Day 3 Gun Hearing; Hope of Compromise
The third and final day of the House gun-related hearing started this morning. At least a dozen bills are on the table and have been discussed over these past three days.
Thursday morning a bill was introduced that might have the best chance at garnering the support of gun owners. It's aimed at keeping guns out of the hands of violent repeat criminals.
"It's carefully drafted to deal with people who are an existing social problem," said Joseph Olson, President of Gun Owners Civil Rights Alliance.
HF285 the support of the Minnesota County Attorney's Association. In it juveniles who are found with a gun twice would be treated as felons. And acts of domestic violence involving strangulation would be felony charges.
"The spirit of this bill is it goes after human beings who have committed serious crimes. Rape, robbery, murder, use firearm to facility, what we're opposed to is anything that goes after the firearm itself," said Olson.
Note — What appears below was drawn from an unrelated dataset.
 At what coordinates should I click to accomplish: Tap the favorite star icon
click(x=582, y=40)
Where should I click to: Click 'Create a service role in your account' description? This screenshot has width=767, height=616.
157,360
Minneapolis Council member Don Samuels brought in 100 African American middle school boys to put a different face on the issue of gun violence. Samuels saying the gun rights debate shouldn't be about hunting, but the most vulnerable in our society. Samuels says many times this demographic of young African American boys is the most likely to die from gun violence.
On the docket for tonight's hearing is a bill to require a permit to purchase body armor and a bill to limit magazines able to carry more than 10 rounds of ammunition.